• _INSTRUCTION_
Print the records verbatim, beginning with the first line and stopping after the line that contains "click(660, 150)", including that line.

• _RAW DATA_
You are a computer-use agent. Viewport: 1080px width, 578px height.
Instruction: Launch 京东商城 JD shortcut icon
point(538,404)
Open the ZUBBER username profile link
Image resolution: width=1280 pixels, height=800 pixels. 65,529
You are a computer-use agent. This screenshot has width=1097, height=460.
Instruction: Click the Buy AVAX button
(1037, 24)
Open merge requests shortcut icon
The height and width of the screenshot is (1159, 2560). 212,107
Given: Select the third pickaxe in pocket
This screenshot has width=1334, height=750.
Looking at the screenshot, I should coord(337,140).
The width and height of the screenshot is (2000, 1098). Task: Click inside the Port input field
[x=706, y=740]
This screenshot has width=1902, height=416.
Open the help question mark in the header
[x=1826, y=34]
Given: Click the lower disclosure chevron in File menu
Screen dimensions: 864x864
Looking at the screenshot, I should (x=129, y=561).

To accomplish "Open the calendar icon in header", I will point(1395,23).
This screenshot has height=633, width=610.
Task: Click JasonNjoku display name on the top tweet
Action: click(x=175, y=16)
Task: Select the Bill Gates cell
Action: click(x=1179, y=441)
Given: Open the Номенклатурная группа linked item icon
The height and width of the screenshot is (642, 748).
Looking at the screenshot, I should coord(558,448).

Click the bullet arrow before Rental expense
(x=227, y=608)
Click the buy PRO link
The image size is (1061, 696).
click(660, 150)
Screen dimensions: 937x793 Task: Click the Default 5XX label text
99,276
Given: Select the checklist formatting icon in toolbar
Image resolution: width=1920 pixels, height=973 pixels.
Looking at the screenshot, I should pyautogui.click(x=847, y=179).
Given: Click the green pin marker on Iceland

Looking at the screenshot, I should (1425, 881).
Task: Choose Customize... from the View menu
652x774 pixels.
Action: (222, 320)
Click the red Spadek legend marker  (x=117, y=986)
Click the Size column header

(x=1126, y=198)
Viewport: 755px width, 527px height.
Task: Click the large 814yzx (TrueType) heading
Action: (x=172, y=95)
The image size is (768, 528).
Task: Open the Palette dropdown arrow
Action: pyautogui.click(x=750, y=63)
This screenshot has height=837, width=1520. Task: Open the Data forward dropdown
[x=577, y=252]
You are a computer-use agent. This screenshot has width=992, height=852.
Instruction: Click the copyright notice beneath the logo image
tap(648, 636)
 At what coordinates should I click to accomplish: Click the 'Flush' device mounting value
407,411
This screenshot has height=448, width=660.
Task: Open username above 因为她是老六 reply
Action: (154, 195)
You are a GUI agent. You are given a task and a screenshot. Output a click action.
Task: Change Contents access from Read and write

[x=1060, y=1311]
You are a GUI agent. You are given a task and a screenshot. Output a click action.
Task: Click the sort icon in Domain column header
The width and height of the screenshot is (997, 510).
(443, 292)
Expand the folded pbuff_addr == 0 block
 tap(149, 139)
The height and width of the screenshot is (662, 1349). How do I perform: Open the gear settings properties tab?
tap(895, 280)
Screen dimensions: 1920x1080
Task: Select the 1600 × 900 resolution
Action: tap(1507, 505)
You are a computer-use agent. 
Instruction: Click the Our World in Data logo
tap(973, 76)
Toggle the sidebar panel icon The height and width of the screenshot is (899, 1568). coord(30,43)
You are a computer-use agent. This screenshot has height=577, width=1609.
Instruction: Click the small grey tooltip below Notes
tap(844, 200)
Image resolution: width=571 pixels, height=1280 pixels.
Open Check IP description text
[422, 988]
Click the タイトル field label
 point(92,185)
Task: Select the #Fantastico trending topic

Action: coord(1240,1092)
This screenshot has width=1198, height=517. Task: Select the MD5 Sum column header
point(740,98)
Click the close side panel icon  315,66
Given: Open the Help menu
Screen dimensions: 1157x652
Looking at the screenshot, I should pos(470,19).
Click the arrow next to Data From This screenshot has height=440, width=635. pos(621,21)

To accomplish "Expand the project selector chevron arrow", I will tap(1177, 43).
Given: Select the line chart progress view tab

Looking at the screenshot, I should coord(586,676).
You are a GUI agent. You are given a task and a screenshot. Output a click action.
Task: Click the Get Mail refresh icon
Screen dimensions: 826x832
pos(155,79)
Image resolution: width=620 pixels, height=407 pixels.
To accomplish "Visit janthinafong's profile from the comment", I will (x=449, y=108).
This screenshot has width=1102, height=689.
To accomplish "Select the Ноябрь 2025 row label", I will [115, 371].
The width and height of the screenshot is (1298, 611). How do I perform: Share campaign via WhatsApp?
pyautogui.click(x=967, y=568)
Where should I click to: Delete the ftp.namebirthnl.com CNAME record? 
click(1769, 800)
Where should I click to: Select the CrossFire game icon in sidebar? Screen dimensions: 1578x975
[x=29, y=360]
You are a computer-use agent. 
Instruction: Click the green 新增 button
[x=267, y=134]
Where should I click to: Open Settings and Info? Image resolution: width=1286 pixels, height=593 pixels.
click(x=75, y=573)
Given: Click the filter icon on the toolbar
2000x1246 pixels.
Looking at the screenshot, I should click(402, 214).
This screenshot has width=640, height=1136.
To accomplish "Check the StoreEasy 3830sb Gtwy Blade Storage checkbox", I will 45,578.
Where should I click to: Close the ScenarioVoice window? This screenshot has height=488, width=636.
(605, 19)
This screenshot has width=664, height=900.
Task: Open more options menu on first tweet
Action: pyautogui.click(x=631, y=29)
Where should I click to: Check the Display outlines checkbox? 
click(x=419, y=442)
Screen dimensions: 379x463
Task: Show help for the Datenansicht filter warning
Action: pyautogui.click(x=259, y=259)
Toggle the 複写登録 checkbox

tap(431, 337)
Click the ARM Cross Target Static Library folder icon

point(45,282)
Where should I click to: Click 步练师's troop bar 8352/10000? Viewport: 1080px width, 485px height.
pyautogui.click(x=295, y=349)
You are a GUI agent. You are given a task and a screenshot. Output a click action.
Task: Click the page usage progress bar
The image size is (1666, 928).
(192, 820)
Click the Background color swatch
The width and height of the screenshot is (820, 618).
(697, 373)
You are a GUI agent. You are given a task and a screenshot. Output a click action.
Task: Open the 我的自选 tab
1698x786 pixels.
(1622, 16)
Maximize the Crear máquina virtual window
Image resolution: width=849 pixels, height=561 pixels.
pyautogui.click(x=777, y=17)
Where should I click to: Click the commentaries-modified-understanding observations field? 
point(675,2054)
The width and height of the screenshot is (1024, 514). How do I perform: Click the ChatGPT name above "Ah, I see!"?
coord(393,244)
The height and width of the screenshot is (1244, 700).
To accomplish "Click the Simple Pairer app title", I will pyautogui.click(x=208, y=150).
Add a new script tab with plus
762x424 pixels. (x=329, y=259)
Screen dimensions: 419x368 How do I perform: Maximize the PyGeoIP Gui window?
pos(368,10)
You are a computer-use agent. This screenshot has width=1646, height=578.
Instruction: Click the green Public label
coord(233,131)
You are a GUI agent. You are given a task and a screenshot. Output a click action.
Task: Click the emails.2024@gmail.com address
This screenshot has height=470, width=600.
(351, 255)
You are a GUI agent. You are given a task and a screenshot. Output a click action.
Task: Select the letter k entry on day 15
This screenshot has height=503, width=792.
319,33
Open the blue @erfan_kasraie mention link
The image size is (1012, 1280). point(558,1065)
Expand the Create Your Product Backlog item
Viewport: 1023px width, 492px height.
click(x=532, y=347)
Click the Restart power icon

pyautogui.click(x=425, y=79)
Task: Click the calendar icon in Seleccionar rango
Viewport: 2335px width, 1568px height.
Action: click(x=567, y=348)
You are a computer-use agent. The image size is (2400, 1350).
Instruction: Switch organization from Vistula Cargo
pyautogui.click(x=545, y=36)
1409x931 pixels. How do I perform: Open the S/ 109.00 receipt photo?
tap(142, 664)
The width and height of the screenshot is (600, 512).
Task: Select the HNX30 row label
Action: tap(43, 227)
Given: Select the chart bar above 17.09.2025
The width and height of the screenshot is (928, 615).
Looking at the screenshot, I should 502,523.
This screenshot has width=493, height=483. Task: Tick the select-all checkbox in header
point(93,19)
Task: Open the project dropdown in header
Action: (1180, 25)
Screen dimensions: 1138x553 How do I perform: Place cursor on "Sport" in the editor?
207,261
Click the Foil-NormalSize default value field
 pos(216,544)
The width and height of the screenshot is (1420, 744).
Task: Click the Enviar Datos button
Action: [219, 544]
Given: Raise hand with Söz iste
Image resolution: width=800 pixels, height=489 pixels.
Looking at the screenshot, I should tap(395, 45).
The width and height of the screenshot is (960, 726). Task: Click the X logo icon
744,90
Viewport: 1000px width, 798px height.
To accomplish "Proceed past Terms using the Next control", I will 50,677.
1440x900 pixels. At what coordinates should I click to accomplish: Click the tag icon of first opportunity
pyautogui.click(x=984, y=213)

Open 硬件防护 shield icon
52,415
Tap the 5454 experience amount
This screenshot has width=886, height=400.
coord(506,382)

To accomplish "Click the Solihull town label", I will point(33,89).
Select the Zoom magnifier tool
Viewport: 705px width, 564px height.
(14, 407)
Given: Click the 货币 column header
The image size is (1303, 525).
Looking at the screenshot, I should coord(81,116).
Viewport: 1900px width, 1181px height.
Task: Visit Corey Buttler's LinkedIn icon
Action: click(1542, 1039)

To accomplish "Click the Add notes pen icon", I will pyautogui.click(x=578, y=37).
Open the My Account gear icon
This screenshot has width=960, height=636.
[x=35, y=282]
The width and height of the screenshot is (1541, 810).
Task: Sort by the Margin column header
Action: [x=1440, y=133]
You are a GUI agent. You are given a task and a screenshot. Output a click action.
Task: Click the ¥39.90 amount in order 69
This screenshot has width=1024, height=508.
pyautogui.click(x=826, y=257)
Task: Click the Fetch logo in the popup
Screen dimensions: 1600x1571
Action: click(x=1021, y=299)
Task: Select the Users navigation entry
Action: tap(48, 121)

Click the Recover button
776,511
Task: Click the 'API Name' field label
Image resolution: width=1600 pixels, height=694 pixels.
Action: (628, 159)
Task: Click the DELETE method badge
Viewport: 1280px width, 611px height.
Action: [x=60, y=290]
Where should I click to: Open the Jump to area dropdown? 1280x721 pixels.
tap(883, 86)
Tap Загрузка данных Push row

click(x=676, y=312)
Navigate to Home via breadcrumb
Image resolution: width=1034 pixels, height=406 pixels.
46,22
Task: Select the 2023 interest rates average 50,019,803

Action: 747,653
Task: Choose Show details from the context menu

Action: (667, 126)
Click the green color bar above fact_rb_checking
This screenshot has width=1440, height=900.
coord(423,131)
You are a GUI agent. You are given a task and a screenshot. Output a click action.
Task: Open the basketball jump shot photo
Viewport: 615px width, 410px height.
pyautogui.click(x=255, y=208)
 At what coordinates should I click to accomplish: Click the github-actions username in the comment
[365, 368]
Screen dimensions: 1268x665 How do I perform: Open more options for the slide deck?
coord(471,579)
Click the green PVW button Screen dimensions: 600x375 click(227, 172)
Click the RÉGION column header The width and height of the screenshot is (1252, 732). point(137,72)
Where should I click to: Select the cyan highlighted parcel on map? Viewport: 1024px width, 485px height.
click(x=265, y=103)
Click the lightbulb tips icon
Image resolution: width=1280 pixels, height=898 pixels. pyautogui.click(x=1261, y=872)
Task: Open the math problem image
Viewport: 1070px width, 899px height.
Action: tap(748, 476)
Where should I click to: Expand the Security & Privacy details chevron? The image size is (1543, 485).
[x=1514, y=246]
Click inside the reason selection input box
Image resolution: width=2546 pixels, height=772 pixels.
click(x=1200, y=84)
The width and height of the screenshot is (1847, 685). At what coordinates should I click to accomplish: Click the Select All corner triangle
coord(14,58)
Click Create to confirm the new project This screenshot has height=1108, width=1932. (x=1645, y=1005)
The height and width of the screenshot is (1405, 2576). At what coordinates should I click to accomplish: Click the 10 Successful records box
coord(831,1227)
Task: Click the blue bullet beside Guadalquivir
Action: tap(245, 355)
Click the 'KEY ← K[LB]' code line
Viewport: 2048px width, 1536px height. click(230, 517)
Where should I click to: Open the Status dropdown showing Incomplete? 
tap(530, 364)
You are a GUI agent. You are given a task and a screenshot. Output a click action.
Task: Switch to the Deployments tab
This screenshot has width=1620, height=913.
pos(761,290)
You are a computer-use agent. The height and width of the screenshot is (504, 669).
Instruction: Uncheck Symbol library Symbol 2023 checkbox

• _EXERCISE SOLUTION_
You are a computer-use agent. Viewport: 1080px width, 578px height.
Instruction: Launch 京东商城 JD shortcut icon
point(538,404)
Open the ZUBBER username profile link
Image resolution: width=1280 pixels, height=800 pixels. 65,529
You are a computer-use agent. This screenshot has width=1097, height=460.
Instruction: Click the Buy AVAX button
(1037, 24)
Open merge requests shortcut icon
The height and width of the screenshot is (1159, 2560). 212,107
Given: Select the third pickaxe in pocket
This screenshot has width=1334, height=750.
Looking at the screenshot, I should coord(337,140).
The width and height of the screenshot is (2000, 1098). Task: Click inside the Port input field
[x=706, y=740]
This screenshot has width=1902, height=416.
Open the help question mark in the header
[x=1826, y=34]
Given: Click the lower disclosure chevron in File menu
Screen dimensions: 864x864
Looking at the screenshot, I should (x=129, y=561).

To accomplish "Open the calendar icon in header", I will point(1395,23).
This screenshot has height=633, width=610.
Task: Click JasonNjoku display name on the top tweet
Action: click(x=175, y=16)
Task: Select the Bill Gates cell
Action: click(x=1179, y=441)
Given: Open the Номенклатурная группа linked item icon
The height and width of the screenshot is (642, 748).
Looking at the screenshot, I should coord(558,448).

Click the bullet arrow before Rental expense
(x=227, y=608)
Click the buy PRO link
The image size is (1061, 696).
click(660, 150)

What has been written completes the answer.